Exercise details:
An exact copy of the listing below is required.

Dataset entries:
╔══

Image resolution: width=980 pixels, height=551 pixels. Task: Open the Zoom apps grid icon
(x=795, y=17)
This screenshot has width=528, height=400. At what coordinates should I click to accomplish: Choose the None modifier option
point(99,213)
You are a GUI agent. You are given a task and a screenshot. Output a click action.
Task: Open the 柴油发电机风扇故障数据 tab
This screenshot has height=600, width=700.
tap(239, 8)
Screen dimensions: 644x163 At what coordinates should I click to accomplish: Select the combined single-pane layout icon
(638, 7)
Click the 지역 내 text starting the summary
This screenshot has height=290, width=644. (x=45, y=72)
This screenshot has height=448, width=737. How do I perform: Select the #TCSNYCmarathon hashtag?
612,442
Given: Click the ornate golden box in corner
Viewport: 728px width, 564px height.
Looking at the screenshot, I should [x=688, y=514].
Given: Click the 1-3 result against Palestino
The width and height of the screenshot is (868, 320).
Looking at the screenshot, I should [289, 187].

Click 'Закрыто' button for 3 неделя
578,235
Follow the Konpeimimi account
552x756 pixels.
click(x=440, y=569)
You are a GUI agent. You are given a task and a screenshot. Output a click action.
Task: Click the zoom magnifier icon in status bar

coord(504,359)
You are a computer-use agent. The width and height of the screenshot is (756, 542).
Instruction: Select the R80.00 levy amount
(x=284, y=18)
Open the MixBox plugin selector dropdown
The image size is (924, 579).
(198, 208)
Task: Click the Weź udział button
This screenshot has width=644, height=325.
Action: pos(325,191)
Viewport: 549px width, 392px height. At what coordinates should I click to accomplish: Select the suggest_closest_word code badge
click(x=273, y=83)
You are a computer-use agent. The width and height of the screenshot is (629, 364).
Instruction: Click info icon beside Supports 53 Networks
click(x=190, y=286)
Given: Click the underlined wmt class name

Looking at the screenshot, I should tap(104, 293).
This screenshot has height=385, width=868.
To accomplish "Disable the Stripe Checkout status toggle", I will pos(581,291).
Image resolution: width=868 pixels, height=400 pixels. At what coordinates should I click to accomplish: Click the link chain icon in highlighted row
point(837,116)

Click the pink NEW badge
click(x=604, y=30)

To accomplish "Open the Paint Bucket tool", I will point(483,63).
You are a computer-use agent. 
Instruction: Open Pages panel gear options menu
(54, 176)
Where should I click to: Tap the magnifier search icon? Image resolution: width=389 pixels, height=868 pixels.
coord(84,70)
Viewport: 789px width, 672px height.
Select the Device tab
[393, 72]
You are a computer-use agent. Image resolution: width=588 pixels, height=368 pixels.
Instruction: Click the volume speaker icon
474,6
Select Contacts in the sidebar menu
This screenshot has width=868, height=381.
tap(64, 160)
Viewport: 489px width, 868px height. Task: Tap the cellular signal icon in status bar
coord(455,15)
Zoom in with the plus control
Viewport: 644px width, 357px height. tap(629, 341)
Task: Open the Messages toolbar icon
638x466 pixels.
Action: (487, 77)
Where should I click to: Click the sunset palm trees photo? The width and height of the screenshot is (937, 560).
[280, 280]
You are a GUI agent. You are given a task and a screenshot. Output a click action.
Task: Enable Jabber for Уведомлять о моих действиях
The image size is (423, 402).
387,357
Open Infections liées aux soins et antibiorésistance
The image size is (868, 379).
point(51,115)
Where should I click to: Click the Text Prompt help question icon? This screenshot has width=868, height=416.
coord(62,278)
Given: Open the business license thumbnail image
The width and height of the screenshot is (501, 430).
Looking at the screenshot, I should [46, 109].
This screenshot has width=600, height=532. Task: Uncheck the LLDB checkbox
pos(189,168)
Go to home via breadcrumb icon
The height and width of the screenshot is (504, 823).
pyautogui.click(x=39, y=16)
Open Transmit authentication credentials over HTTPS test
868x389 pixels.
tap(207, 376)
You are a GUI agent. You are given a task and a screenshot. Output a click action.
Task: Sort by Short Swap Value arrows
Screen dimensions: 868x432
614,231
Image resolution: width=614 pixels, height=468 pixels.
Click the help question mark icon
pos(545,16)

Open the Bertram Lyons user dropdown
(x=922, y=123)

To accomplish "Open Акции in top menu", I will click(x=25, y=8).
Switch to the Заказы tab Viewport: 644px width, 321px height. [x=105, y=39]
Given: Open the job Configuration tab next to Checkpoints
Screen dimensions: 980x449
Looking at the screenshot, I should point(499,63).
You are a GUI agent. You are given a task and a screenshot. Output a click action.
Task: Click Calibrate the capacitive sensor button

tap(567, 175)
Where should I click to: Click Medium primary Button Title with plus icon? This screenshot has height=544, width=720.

╚══

Finished exercise:
Image resolution: width=980 pixels, height=551 pixels. Task: Open the Zoom apps grid icon
(x=795, y=17)
This screenshot has width=528, height=400. At what coordinates should I click to accomplish: Choose the None modifier option
point(99,213)
You are a GUI agent. You are given a task and a screenshot. Output a click action.
Task: Open the 柴油发电机风扇故障数据 tab
This screenshot has height=600, width=700.
tap(239, 8)
Screen dimensions: 644x163 At what coordinates should I click to accomplish: Select the combined single-pane layout icon
(638, 7)
Click the 지역 내 text starting the summary
This screenshot has height=290, width=644. (x=45, y=72)
This screenshot has height=448, width=737. How do I perform: Select the #TCSNYCmarathon hashtag?
612,442
Given: Click the ornate golden box in corner
Viewport: 728px width, 564px height.
Looking at the screenshot, I should [x=688, y=514].
Given: Click the 1-3 result against Palestino
The width and height of the screenshot is (868, 320).
Looking at the screenshot, I should [289, 187].

Click 'Закрыто' button for 3 неделя
578,235
Follow the Konpeimimi account
552x756 pixels.
click(x=440, y=569)
You are a GUI agent. You are given a task and a screenshot. Output a click action.
Task: Click the zoom magnifier icon in status bar

coord(504,359)
You are a computer-use agent. The width and height of the screenshot is (756, 542).
Instruction: Select the R80.00 levy amount
(x=284, y=18)
Open the MixBox plugin selector dropdown
The image size is (924, 579).
(198, 208)
Task: Click the Weź udział button
This screenshot has width=644, height=325.
Action: pos(325,191)
Viewport: 549px width, 392px height. At what coordinates should I click to accomplish: Select the suggest_closest_word code badge
click(x=273, y=83)
You are a computer-use agent. The width and height of the screenshot is (629, 364).
Instruction: Click info icon beside Supports 53 Networks
click(x=190, y=286)
Given: Click the underlined wmt class name

Looking at the screenshot, I should tap(104, 293).
This screenshot has height=385, width=868.
To accomplish "Disable the Stripe Checkout status toggle", I will pos(581,291).
Image resolution: width=868 pixels, height=400 pixels. At what coordinates should I click to accomplish: Click the link chain icon in highlighted row
point(837,116)

Click the pink NEW badge
click(x=604, y=30)

To accomplish "Open the Paint Bucket tool", I will point(483,63).
You are a computer-use agent. 
Instruction: Open Pages panel gear options menu
(54, 176)
Where should I click to: Tap the magnifier search icon? Image resolution: width=389 pixels, height=868 pixels.
coord(84,70)
Viewport: 789px width, 672px height.
Select the Device tab
[393, 72]
You are a computer-use agent. Image resolution: width=588 pixels, height=368 pixels.
Instruction: Click the volume speaker icon
474,6
Select Contacts in the sidebar menu
This screenshot has width=868, height=381.
tap(64, 160)
Viewport: 489px width, 868px height. Task: Tap the cellular signal icon in status bar
coord(455,15)
Zoom in with the plus control
Viewport: 644px width, 357px height. tap(629, 341)
Task: Open the Messages toolbar icon
638x466 pixels.
Action: (487, 77)
Where should I click to: Click the sunset palm trees photo? The width and height of the screenshot is (937, 560).
[280, 280]
You are a GUI agent. You are given a task and a screenshot. Output a click action.
Task: Enable Jabber for Уведомлять о моих действиях
The image size is (423, 402).
387,357
Open Infections liées aux soins et antibiorésistance
The image size is (868, 379).
point(51,115)
Where should I click to: Click the Text Prompt help question icon? This screenshot has width=868, height=416.
coord(62,278)
Given: Open the business license thumbnail image
The width and height of the screenshot is (501, 430).
Looking at the screenshot, I should [46, 109].
This screenshot has width=600, height=532. Task: Uncheck the LLDB checkbox
pos(189,168)
Go to home via breadcrumb icon
The height and width of the screenshot is (504, 823).
pyautogui.click(x=39, y=16)
Open Transmit authentication credentials over HTTPS test
868x389 pixels.
tap(207, 376)
You are a GUI agent. You are given a task and a screenshot. Output a click action.
Task: Sort by Short Swap Value arrows
Screen dimensions: 868x432
614,231
Image resolution: width=614 pixels, height=468 pixels.
Click the help question mark icon
pos(545,16)

Open the Bertram Lyons user dropdown
(x=922, y=123)

To accomplish "Open Акции in top menu", I will click(x=25, y=8).
Switch to the Заказы tab Viewport: 644px width, 321px height. [x=105, y=39]
Given: Open the job Configuration tab next to Checkpoints
Screen dimensions: 980x449
Looking at the screenshot, I should point(499,63).
You are a GUI agent. You are given a task and a screenshot. Output a click action.
Task: Click Calibrate the capacitive sensor button

tap(567, 175)
Where should I click to: Click Medium primary Button Title with plus icon? This screenshot has height=544, width=720.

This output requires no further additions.